_DATA FOR REVIEW_
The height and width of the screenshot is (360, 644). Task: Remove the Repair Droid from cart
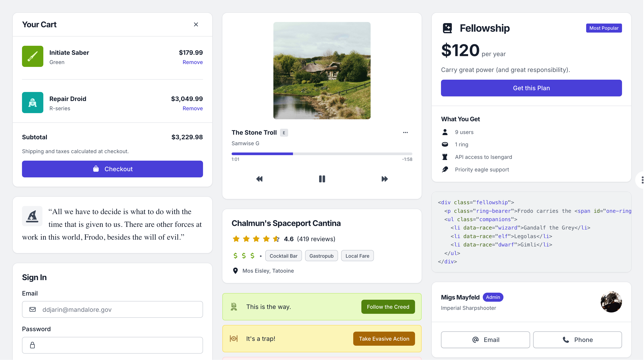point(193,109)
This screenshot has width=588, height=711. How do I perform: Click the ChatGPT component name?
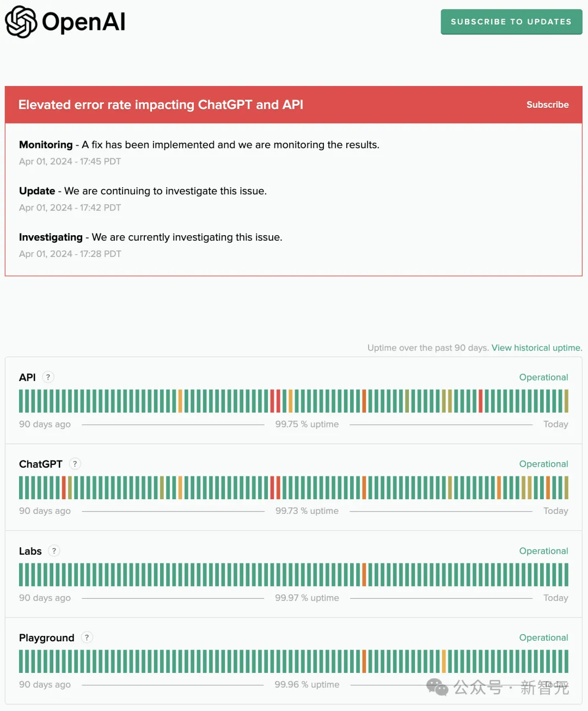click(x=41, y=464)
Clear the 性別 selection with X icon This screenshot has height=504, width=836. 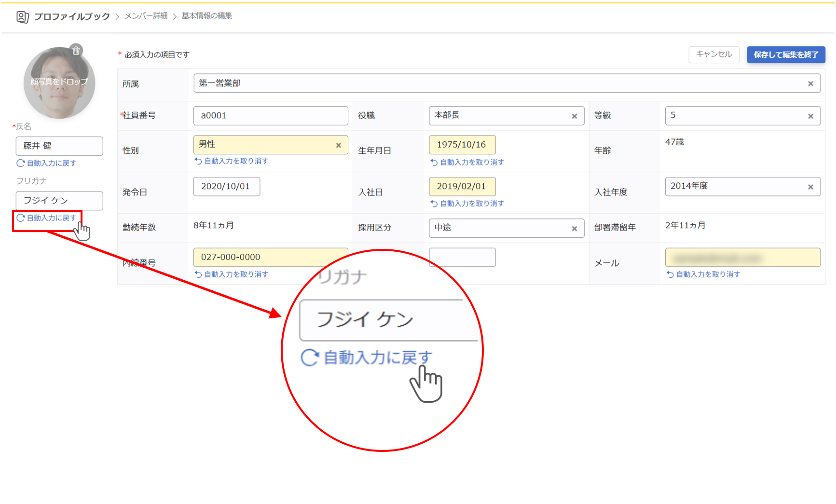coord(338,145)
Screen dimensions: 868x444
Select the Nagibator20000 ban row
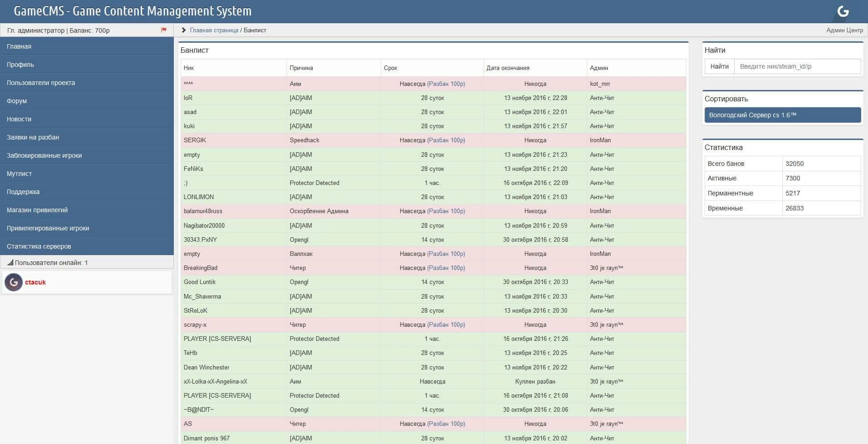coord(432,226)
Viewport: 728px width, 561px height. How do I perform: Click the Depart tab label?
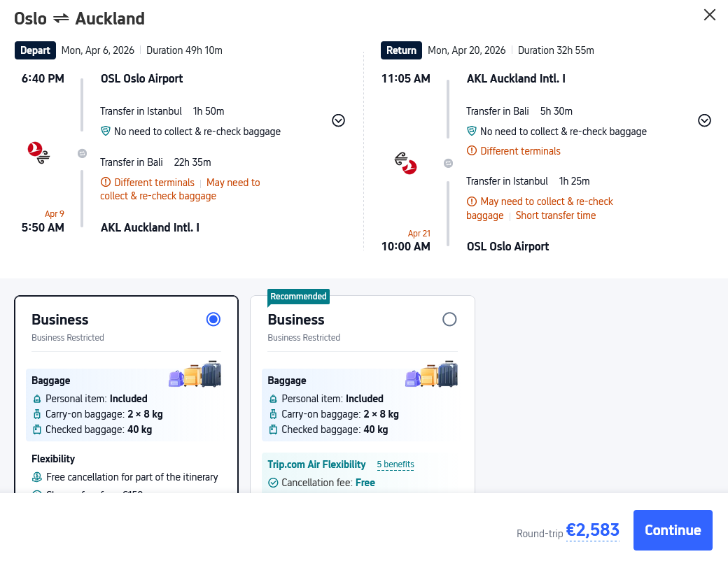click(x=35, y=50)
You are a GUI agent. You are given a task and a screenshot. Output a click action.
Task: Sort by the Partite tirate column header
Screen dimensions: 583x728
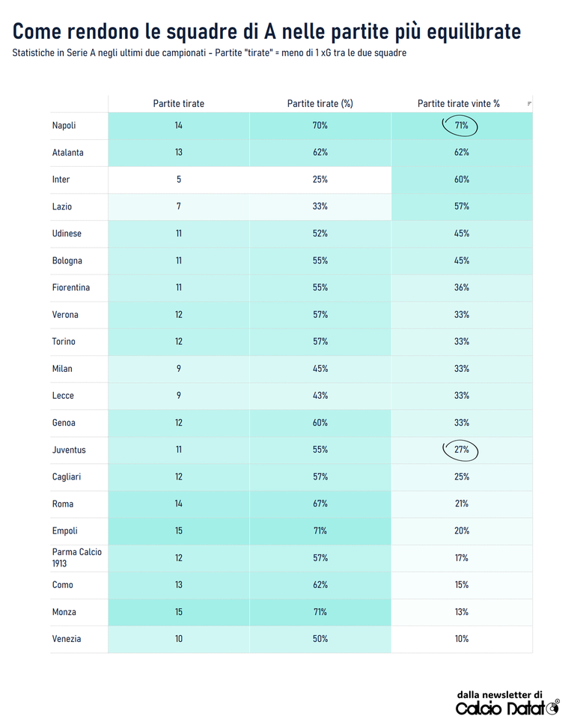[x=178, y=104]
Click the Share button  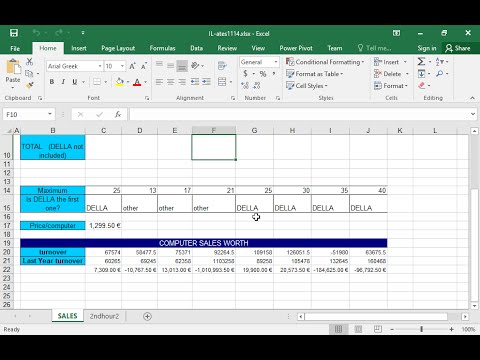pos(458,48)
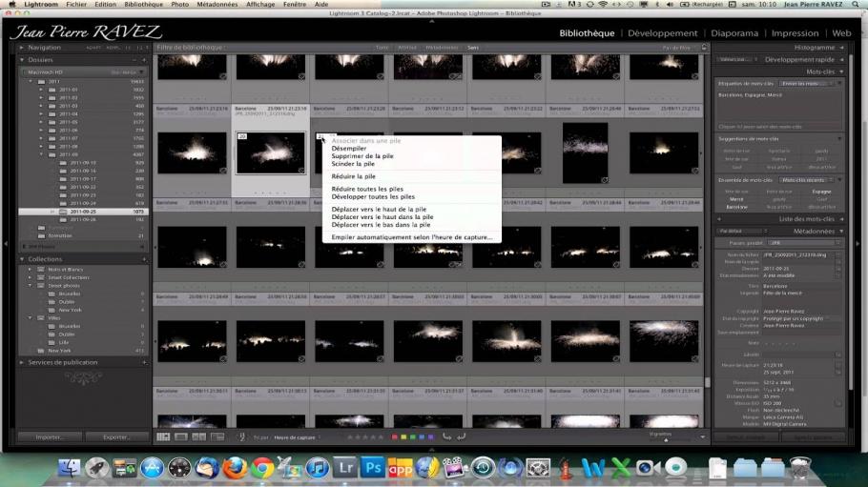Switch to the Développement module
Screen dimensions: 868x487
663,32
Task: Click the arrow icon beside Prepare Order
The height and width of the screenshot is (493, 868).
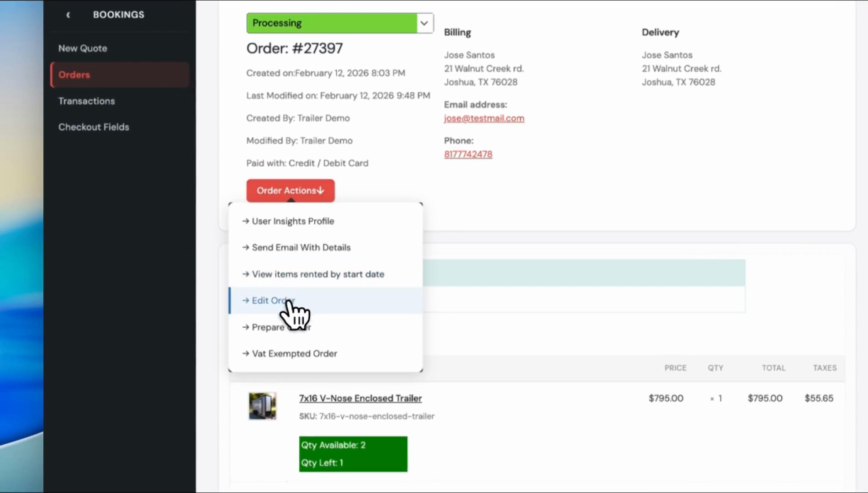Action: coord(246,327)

_TASK STATEMENT_
Everything from the line containing "Task: Click the" to the last line of the records above should be reproduced exactly, except the pictures.

_ANSWER FOR THIS EXERCISE_
Task: Click the arrow icon beside Prepare Order
The height and width of the screenshot is (493, 868).
Action: coord(246,327)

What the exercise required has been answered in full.